February 12, 2012
This column is dedicated to all who have known the joy of becoming a grandmother, and to those who will become one someday.
The day after I became a grandmother for the first time, I was so full of joy and enthusiasm when I arrived for work at the Trumbull Times editorial office that the editor asked me to write a column about my experience.
Write a column? The idea took me aback. Previously, I had only written features, never anything personal like a column. But once the seed was planted, I discovered that when I sat down at the typewriter the words just seemed to flow.
As a result, a column headlined “All of a sudden I’m a grandmother,” was published in a February 1975 issue of the Times. It read as follows:
“We’re on or way to the hospital, Mom.”
My son-in-law’s voice sounded confident, elated.
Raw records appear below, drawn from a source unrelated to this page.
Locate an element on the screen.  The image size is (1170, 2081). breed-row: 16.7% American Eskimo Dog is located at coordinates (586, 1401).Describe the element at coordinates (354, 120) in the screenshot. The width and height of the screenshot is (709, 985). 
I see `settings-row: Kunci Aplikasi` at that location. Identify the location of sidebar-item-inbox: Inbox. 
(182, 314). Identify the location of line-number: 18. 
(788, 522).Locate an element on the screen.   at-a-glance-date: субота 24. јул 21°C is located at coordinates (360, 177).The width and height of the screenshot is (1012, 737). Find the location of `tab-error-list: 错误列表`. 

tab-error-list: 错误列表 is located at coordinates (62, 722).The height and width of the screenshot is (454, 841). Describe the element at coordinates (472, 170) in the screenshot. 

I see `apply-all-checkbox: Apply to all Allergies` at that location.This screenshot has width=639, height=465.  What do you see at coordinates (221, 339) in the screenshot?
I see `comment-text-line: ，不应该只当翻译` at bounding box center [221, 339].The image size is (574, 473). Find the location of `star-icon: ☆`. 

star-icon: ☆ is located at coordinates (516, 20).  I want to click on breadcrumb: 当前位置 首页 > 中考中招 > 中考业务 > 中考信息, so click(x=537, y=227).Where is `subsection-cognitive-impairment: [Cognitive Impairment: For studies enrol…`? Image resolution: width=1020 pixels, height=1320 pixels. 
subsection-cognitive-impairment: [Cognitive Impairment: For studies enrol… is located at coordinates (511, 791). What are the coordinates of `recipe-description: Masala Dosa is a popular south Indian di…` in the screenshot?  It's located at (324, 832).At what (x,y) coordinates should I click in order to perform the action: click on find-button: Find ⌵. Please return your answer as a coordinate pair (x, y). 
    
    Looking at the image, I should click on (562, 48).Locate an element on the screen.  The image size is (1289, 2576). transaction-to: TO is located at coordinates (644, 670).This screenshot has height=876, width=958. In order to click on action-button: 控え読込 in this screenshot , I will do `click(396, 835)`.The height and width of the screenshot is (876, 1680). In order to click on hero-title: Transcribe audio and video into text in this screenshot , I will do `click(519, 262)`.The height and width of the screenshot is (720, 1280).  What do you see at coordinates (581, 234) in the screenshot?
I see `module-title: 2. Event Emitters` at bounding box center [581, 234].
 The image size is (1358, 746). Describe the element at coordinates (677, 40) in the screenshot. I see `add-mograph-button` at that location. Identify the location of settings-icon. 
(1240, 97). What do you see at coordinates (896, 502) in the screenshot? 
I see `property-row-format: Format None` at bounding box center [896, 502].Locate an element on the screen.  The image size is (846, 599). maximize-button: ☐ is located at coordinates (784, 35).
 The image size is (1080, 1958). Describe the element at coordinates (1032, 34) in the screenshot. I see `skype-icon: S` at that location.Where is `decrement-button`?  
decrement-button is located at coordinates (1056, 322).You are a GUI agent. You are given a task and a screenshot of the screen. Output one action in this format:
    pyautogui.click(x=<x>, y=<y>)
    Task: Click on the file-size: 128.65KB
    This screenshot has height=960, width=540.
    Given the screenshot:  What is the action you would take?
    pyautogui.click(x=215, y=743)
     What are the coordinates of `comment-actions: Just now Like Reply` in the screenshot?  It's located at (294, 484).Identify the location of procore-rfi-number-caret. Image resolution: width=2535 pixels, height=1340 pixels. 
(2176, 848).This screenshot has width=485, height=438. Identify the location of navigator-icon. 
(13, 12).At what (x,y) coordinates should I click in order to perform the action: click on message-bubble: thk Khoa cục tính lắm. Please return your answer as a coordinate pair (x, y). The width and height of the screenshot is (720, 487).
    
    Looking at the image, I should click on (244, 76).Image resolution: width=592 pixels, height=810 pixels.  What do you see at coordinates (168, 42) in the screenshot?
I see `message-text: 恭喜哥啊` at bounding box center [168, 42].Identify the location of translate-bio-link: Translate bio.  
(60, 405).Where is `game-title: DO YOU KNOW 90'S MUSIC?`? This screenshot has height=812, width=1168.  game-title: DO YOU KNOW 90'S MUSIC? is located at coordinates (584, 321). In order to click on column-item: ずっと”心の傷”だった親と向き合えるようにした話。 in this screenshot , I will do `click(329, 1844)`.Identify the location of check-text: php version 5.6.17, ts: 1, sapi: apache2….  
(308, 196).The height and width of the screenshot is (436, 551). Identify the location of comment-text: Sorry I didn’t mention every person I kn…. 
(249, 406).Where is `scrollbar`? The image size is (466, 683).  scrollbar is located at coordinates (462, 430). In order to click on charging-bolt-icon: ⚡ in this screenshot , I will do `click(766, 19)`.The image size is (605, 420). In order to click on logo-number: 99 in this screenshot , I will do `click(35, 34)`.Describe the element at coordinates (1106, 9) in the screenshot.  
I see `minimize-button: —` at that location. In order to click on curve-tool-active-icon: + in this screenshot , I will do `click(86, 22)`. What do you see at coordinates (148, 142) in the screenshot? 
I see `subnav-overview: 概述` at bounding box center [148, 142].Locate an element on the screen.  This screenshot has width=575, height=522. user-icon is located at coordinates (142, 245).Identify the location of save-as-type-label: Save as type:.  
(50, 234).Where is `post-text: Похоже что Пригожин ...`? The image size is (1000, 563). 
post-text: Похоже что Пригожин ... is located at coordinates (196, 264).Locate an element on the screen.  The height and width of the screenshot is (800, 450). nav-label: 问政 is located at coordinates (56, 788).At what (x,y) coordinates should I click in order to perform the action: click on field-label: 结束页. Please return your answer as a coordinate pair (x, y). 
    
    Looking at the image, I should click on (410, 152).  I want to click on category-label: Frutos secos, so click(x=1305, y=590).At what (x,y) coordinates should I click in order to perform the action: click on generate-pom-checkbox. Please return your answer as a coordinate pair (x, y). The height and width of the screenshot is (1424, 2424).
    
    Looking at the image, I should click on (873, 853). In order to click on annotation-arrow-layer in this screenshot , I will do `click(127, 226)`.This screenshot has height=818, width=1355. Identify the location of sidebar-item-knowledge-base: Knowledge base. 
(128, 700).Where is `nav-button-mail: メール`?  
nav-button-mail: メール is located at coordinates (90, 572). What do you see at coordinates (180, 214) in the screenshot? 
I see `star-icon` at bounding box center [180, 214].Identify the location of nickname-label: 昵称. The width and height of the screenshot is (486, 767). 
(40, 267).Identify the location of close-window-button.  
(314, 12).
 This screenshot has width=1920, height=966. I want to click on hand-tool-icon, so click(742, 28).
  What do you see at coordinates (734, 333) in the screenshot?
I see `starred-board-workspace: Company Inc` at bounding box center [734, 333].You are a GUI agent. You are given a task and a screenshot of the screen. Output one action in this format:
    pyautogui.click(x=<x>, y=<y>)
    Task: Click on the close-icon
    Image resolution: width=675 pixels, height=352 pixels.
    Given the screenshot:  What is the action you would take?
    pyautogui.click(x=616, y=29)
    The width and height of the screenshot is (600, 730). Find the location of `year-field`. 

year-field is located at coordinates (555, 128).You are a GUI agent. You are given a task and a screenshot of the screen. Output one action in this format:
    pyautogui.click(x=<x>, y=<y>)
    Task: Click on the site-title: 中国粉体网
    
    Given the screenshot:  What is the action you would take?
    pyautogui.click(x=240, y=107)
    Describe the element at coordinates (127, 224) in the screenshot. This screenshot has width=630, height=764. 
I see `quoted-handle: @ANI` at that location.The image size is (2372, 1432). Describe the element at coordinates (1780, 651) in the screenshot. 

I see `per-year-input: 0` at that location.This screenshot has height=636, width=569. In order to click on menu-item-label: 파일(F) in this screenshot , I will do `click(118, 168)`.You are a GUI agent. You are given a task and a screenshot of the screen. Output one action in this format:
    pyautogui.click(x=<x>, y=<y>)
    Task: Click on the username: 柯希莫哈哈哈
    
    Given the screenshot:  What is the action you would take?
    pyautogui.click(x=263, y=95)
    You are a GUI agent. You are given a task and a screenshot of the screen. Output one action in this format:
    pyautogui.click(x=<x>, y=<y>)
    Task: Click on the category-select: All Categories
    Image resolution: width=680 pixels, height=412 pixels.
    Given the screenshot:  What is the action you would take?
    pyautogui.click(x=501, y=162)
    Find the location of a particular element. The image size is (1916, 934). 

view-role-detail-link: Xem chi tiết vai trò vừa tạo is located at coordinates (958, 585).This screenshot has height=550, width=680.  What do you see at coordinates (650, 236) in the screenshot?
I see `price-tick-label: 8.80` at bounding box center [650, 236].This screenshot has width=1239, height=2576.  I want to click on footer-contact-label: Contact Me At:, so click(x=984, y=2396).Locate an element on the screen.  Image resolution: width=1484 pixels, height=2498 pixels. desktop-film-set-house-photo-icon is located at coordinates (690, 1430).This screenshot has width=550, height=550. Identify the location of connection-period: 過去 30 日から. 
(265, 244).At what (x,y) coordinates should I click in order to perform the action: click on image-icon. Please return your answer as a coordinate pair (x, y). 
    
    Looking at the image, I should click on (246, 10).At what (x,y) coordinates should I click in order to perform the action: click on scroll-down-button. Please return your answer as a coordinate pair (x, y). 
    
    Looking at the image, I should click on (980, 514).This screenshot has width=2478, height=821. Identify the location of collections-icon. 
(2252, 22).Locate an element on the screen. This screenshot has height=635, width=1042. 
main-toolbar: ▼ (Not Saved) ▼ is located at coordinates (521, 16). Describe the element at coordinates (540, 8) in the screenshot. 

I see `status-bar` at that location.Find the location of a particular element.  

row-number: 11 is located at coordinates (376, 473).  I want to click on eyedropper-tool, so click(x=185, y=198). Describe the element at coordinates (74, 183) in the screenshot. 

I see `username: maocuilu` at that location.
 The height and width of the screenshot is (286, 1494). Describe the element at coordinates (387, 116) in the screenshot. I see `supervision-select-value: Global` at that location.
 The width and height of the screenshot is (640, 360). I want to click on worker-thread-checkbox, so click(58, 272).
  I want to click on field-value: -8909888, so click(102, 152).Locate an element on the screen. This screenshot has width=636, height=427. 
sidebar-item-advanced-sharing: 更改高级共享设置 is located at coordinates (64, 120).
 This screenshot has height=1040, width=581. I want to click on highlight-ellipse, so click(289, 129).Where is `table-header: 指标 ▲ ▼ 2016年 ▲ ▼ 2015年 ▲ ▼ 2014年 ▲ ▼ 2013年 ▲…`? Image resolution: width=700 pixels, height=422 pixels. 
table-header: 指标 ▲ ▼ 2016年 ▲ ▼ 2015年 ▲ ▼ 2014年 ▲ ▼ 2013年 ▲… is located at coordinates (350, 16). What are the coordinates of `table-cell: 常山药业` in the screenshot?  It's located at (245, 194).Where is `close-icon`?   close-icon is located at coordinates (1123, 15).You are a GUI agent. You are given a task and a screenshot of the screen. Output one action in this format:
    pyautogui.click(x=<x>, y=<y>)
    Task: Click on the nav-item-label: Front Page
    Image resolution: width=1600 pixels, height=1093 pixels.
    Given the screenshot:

I murmured something inane like, “good luck,” and hung up the phone.
It was 6 a.m. I gazed momentarily out the window. The day was brighter than it should have been at this time on a February morning because the earth was covered with snow.
“I’ll probably go to the hospital in a snowstorm,” my daughter had declared prophetically. Her statement had been made on a sunny, warm day last June following the announcement that would change my status to one of grandmother-hood. It had all seemed so wonderful, so exciting and so far away at the time. But here it was, and it was snowing.
Hours earlier, before midnight, she had called to say she was having contractions, (“You don’t call them pains,” I had been informed), but she added reassuringly, “They don’t hurt, Mom, and the doctor’s told me to go to bed and try to get some sleep.”
I wondered how successful she had been. If she had slept, she probably had done better than I. The phone’s ring had been left on “loud,” but I had slept so fitfully that I was awake when it did ring.
It was three hours before this working grandmother-to-be was due at the office, but sleep was out of the question. So I turned to the morning routine in a perfunctory daze. My mind was elsewhere...remembering.
Several months into the pregnancy there had been another announcement: “We made this baby together, and we’re going to be together when it’s born.”
“Natural childbirth?” I queried.
“It’s prepared childbirth, Mother. All births are natural.”
Then came the series of classes and instructions for the parents-to-be, and a tour of the hospital labor and delivery rooms.
I watched them one evening as they practiced the breathing exercises. She was the player. He was the coach. They seemed so young, so unknowing, really, but so serious and enthusiastic. They were a team, and it was touching to see.
But was it working now? Was all their training and effort standing the test of reality?
I arrived at work with a mounting feeling of apprehension. Was I this concerned when it was happening to me 21 years ago? I felt so emotionally involved and yet so far removed.
Then the phone call came. To my amazement it was my daughter’s voice.
“You’re a grandmother. It’s a little girl.” Bubbling, exhilarated. “And it worked, Mom, all the way.”
I heard a little cry in the background. “Yes, the baby’s right here with me in the recovery room.” It was 10:25 a.m. My granddaughter was 15 minutes old!
A few hours later I joined the new parents in the hospital room. There was that team again, still enthusiastic, but not serious anymore, just very happy, brimming with self-satisfaction.
Back and forth their conversation flowed as they relived their accomplishment. Coming from the era when fathers-to-be drove their wives to the hospital and departed, I felt a twinge of envy.
I had actually never seen a baby being born, but my son-in-law talked about “controlled breathing, transition period, dilation” with the aplomb of a veteran.
“I couldn’t have made it without him.” My daughter said, eyes misting.
Then I was pressing my face against the glass of the nursery window, and my eyes were misting, too. It was like looking at a Christmas present you had wondered and thought about for months. Now you knew just what it looked like at last.
In the strange way that memory has of condensing time, I saw my little girl again more vividly than I had thought about her in all these years. But I had forgotten how small, how vulnerable they are!
The baby yawned and made a convulsive movement so typical of the newborn. The miracle of it all, to be functioning independently so soon!
I brought myself up short. Every grandmother must feel the same way, I thought. How quickly I had fallen into the mold.
This granddaughter’s birthday is Feb. 5; happy 35th, dear.